How to Python Web Scraping -- Step-by-Step

Python web scraping is one of the most practical skills a developer can learn. Whether you need to collect product data, monitor competitor prices, gather research material, or build a dataset for machine learning, Python has the tools to get it done.

This step-by-step guide covers the fundamentals of Python web scraping in 2025 -- from basic HTTP requests to handling JavaScript-rendered pages, with real code examples you can run today.

Prerequisites

Before starting, you'll need:

Python 3.8 or newer installed
A code editor or terminal
Basic understanding of HTML and CSS selectors
requests and beautifulsoup4 libraries

Install the dependencies:

pip install requests beautifulsoup4

Step 1: Understand the Target Page

Before writing any code, inspect the page you want to scrape. Open it in your browser, right-click the element you need, and select "Inspect" to see the HTML structure.

Key things to identify:

The HTML tags and CSS classes containing your target data
Whether data is loaded statically or via JavaScript
Any pagination patterns (page=2, ?offset=20, etc.)
Rate limiting indicators or anti-bot protections

For this tutorial, we'll scrape a hypothetical bookstore's product listings.

Step 2: Fetch the Page with Requests

The simplest approach is fetching HTML with the requests library:

import requests

url = "https://books.toscrape.com/"

response = requests.get(url, headers={
    "User-Agent": "Mozilla/5.0 (Windows NT 10.0; Win64; x64) AppleWebKit/537.36"
})

print(f"Status: {response.status_code}")
print(f"Content length: {len(response.text)} bytes")

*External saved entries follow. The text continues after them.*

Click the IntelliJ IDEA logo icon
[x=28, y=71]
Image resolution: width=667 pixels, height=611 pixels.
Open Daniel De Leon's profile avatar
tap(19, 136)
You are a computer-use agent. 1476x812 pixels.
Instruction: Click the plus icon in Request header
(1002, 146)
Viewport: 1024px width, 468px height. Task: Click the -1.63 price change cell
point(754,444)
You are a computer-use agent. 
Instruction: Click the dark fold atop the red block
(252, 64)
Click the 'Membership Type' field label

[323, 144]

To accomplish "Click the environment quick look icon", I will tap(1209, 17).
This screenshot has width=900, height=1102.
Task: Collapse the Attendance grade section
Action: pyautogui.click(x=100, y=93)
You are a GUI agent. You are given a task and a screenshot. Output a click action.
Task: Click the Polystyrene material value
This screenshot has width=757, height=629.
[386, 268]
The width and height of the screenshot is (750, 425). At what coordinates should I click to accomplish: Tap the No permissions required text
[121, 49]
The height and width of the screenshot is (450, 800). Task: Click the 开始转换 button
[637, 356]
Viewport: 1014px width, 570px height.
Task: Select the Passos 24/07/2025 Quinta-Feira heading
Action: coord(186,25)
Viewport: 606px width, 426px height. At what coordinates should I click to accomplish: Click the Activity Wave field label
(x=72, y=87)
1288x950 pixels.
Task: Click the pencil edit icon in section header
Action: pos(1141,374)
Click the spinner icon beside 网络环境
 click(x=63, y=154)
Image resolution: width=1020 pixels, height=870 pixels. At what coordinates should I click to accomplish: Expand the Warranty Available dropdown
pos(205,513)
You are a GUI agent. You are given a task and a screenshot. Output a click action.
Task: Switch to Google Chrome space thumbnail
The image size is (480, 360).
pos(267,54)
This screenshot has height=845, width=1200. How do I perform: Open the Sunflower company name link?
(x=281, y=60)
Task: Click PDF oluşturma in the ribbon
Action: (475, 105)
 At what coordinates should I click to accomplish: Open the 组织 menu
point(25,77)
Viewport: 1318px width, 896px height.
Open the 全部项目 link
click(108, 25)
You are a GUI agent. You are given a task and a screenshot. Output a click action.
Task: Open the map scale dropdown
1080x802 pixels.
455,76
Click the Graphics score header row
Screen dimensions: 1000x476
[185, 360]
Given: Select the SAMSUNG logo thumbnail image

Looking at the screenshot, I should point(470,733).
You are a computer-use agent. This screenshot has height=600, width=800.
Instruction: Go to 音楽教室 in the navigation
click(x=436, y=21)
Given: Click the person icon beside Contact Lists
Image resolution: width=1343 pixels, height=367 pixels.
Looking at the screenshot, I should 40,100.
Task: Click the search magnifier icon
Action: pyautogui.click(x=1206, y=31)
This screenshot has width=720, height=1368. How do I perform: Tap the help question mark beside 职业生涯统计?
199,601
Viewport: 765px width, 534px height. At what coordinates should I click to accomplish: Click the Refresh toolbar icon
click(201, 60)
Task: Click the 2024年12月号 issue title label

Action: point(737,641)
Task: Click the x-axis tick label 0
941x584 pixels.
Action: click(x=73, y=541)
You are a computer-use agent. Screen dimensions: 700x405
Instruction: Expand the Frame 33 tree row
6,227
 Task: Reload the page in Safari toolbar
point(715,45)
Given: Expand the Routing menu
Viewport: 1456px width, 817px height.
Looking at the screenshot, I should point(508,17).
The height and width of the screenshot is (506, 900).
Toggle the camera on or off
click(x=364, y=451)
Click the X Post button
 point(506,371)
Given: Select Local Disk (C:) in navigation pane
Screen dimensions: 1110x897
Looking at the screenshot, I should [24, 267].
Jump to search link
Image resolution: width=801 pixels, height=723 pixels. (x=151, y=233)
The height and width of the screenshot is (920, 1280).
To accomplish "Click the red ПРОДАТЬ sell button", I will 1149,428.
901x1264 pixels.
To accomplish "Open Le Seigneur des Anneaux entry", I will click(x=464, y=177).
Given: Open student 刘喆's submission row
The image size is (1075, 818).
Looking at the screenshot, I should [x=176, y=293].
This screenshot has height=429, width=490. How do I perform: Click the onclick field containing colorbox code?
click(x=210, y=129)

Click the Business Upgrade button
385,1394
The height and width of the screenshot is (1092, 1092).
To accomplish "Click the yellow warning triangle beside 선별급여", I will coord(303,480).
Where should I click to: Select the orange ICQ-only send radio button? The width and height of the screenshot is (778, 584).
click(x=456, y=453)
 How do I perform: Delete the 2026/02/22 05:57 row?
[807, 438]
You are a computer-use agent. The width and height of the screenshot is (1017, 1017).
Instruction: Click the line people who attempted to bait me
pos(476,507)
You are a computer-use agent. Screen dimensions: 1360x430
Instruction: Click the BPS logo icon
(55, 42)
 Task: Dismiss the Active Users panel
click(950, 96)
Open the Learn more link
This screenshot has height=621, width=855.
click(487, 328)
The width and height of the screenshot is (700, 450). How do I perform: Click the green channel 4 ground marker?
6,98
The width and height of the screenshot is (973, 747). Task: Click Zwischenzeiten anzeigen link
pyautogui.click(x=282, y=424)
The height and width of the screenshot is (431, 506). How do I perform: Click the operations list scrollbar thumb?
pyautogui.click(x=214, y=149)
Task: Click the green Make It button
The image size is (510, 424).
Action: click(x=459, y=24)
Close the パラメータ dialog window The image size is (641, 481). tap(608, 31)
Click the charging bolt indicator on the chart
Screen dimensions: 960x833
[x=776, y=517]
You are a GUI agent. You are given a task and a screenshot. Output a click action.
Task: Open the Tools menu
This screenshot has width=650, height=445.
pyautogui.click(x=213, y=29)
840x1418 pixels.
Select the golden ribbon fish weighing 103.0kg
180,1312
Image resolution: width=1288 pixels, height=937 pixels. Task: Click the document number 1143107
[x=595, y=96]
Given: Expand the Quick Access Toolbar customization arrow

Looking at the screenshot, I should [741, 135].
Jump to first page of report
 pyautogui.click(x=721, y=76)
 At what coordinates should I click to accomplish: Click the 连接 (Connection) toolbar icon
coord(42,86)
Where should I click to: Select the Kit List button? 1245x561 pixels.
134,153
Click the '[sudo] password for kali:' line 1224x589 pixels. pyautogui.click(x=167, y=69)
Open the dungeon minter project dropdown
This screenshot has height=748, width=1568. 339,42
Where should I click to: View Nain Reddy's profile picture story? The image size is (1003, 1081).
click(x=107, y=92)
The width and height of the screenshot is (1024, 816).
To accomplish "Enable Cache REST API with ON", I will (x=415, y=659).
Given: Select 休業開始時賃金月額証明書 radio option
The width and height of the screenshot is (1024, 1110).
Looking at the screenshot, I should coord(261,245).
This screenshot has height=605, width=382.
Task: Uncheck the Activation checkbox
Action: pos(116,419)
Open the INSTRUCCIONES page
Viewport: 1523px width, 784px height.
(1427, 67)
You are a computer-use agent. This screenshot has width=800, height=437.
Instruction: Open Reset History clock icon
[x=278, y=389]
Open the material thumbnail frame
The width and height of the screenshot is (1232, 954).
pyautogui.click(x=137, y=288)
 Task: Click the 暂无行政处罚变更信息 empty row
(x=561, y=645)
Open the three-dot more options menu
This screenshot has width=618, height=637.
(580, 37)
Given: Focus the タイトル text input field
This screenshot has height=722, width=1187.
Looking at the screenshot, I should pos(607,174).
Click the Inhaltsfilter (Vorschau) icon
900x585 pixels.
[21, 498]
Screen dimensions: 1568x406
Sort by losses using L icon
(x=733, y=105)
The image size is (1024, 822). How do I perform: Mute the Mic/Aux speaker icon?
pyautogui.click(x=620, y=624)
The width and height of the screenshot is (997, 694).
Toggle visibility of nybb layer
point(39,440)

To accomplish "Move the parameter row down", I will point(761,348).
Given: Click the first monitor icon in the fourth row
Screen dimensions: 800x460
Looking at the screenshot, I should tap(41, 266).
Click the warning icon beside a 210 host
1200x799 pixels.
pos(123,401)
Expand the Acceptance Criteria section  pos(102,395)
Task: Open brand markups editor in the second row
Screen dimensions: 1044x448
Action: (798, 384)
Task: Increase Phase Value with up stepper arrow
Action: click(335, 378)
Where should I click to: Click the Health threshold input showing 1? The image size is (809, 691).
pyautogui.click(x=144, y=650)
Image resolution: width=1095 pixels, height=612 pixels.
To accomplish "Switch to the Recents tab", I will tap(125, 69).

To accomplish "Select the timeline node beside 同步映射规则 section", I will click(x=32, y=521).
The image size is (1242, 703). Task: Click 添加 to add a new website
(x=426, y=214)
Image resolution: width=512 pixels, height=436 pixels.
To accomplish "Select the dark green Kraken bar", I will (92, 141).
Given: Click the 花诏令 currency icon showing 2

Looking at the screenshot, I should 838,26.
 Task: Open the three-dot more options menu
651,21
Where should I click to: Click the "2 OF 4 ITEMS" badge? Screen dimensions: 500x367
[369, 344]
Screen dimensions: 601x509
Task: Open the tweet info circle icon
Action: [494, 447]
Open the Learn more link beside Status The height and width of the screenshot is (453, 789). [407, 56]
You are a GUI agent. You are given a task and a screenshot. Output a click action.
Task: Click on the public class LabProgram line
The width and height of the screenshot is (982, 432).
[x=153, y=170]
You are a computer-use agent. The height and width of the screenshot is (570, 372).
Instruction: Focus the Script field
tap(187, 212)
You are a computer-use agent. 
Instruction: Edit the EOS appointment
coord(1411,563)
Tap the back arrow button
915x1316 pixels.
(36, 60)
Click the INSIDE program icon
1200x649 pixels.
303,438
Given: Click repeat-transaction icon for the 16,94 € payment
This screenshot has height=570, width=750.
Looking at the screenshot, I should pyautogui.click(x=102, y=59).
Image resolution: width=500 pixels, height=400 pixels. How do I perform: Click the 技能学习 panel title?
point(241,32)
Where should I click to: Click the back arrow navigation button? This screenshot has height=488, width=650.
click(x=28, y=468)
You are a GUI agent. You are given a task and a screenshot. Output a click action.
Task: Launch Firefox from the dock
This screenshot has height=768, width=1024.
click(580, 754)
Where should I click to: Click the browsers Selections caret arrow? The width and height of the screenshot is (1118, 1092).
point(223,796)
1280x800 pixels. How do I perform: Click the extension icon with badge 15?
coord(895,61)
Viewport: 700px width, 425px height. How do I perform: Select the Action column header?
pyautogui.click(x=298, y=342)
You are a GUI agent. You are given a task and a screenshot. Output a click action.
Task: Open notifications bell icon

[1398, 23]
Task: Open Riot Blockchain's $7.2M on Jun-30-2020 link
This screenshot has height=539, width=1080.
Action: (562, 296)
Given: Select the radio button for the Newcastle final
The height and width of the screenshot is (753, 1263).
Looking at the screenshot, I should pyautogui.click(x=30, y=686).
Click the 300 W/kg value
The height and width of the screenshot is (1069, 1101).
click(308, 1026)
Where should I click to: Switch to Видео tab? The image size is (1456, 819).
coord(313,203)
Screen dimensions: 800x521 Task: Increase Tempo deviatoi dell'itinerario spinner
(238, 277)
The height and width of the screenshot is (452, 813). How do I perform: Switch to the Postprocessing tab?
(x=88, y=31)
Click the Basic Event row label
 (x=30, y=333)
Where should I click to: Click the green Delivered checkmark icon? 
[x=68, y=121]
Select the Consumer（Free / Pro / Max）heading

Always include a User-Agent header. Many sites block requests with the default Python requests user agent parser.

Check the HTTP status codes reference before parsing:

200 -- success
403 -- forbidden (often means your request was blocked)
404 -- page not found
429 -- rate limited (slow down your requests)

Step 3: Parse HTML with BeautifulSoup

Once you have the HTML content, parse it with BeautifulSoup to extract specific elements:

from bs4 import BeautifulSoup

soup = BeautifulSoup(response.text, "html.parser")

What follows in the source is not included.